Edgard Scandurra: A forma como eu toco e componho e como as minhas influências agem em mim, me inspiram sempre a fazer algo que seja revolucionário na música. Esse ideal não morre em mim.

Pioneiro: A importância do Ira! na história do rock nacional é inegável. Na sua opinião, quem está escrevendo esta história hoje?
Edgard Scandurra: Hoje, sem gravadoras, a história é marcada por muitos artistas de muitos guetos diferentes que alcançam sucesso de maneiras democráticas e tecnológicas. É capaz de uma cantora explodir por causa de um vídeo no youtube, ou uma canção no myspace, ou por um trabalho midiático no facebook, ou por outras fontes, sem que o público tome muito conhecimento, sem alarde jornalístico ou sem promoções nas FMs. Isso torna uma tarefa difícil saber quem está escrevendo a história musical hoje em dia. Mas, de uma coisa eu tenho certeza, as mulheres tomaram a frente nessa década e muitas cantoras e compositoras incríveis vêm aparecendo, para o meu agrado, pois sou um entusiasta da maneira feminina de ser.

Pioneiro: O que você está achando da experiência de tocar fora das grandes capitais com o Catatau e sua trupe?
Edgard Scandurra: Fico muito feliz em poder dividir essa turnê com o Cidadão Instigado, banda que eu admiro e me identifico com a sua proposta de trilhar os caminhos musicais através da guitarra.

Pioneiro: Dá para adiantar um pouquinho de como será o repertório deste show em Caxias?
Edgard Scandurra: Tocarei músicas inéditas, músicas do Benzina, Amigos Invisíveis e algumas músicas do Ira!, que eu acho que tem a ver com meu momento.

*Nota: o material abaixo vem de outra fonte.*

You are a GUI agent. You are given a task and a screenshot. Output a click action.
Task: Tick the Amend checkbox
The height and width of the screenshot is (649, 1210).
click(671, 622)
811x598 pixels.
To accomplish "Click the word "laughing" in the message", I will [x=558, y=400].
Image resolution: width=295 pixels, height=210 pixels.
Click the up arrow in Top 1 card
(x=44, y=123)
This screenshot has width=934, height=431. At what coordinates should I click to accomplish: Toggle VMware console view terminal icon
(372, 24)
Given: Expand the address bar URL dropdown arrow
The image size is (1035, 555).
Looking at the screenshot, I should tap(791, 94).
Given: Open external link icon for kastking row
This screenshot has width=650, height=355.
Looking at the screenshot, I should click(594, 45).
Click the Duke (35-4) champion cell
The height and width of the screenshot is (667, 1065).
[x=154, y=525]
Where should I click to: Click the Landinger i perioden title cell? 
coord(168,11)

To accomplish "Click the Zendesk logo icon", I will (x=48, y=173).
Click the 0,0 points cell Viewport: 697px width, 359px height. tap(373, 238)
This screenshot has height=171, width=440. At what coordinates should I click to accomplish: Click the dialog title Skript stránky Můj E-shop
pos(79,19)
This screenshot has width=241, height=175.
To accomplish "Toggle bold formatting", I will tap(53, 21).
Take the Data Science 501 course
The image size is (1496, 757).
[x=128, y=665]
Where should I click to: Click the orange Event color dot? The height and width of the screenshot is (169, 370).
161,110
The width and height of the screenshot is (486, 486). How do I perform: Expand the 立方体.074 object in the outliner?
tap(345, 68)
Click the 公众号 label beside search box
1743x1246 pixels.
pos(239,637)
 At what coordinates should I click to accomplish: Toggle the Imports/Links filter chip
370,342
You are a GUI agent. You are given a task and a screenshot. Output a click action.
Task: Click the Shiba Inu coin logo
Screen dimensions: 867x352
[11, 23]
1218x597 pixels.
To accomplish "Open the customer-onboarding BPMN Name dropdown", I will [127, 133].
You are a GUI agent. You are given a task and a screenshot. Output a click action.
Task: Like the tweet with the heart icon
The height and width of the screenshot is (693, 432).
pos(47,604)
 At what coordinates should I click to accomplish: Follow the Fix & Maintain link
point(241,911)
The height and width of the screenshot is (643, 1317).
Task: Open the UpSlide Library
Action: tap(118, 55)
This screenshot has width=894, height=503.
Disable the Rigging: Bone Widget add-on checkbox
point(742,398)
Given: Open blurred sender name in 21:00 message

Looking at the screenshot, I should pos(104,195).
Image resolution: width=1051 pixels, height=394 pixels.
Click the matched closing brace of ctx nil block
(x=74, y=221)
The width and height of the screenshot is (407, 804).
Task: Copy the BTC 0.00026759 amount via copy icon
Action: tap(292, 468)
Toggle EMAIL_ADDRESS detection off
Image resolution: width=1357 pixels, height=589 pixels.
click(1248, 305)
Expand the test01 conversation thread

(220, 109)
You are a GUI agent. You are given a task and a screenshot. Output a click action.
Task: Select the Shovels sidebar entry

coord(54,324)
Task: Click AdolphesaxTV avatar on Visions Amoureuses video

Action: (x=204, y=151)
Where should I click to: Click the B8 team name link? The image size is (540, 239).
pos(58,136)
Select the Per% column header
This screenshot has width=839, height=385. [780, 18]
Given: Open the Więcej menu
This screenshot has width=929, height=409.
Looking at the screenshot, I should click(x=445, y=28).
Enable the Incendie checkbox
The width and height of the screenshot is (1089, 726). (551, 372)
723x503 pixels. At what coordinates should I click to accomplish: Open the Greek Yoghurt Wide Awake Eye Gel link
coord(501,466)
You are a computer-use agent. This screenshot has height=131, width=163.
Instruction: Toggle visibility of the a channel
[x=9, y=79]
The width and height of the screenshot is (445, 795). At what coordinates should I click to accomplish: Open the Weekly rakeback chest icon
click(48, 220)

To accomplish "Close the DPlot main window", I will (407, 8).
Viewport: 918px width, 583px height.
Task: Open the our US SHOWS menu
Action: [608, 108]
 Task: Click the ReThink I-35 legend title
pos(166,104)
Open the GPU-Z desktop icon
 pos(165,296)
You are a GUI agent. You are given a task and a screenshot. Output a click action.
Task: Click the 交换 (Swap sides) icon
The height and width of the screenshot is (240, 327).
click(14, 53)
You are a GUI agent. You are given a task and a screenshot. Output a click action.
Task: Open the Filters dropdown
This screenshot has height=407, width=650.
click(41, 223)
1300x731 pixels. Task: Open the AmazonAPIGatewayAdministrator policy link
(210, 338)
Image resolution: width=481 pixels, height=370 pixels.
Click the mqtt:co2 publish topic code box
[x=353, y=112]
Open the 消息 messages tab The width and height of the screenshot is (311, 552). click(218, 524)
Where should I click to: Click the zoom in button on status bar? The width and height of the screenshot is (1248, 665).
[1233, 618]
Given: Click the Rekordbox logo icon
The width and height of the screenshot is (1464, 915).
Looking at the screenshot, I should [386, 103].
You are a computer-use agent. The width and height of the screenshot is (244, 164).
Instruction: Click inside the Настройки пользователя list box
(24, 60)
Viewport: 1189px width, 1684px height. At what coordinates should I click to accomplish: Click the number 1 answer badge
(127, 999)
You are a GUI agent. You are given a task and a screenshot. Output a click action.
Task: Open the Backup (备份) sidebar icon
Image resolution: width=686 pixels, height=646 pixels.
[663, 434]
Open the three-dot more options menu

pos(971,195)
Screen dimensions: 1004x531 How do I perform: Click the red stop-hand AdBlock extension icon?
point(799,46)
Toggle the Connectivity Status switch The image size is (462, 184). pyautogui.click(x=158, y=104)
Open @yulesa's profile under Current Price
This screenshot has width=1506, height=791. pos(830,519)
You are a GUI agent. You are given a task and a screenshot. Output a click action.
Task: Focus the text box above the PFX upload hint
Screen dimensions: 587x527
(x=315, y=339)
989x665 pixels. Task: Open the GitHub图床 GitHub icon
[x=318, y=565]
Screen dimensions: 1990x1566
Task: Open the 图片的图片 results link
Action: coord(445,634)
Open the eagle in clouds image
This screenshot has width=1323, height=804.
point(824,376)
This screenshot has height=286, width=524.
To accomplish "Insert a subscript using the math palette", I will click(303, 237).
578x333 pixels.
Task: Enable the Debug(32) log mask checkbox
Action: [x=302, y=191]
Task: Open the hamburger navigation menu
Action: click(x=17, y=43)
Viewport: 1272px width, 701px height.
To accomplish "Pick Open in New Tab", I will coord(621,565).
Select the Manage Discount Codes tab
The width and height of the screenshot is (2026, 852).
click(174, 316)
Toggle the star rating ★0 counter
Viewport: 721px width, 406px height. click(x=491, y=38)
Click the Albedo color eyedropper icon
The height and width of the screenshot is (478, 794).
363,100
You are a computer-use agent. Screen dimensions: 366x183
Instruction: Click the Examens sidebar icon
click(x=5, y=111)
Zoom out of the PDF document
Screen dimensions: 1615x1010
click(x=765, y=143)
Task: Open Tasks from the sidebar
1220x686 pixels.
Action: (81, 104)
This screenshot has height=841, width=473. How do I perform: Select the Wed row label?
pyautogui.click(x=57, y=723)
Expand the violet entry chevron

Pioneiro: Quais são seus próximos projetos?
Edgard Scandurra: Farei um disco com Arnaldo Antunes, somente nós dois, guitarra, voz e bumbo. Estou acompanhando uma excelente cantora, Karina Buhr, tenho um projeto de músicas francesas chamado Les Provocateurs, toco na banda de Arnaldo Antunes em seu projeto Iê Iê Iê, tenho o projeto Pequeno Cidadão, para as crianças, e estou apenas começando minha turnê desse DVD que será lançado muito em breve. Devo estar esquecendo de algo. Também gravei com a Elza Soares em um disco que homenageia Itamar Assunção, estou fazendo uma trilha para uma premiação da Editora Abril, enfim, com o final do Ira!, muitas portas se abriram para mim e eu visito todas.

Pioneiro: O que tem ouvido ultimamente? Tem alguma dica de som para os leitores, seja de artistas atuais ou antigos?
Edgard Scandurra: Descubram Serge Gainsbourg, Eric Satie, Charlotte Gainsbourg e Karina Buhr e vejam como existe muita coisa além das informações que o pop americano procura nos mostrar.

Pioneiro: Há alguma chance de retorno do Ira!?
Edgard Scandurra: Não. Nenhuma chance.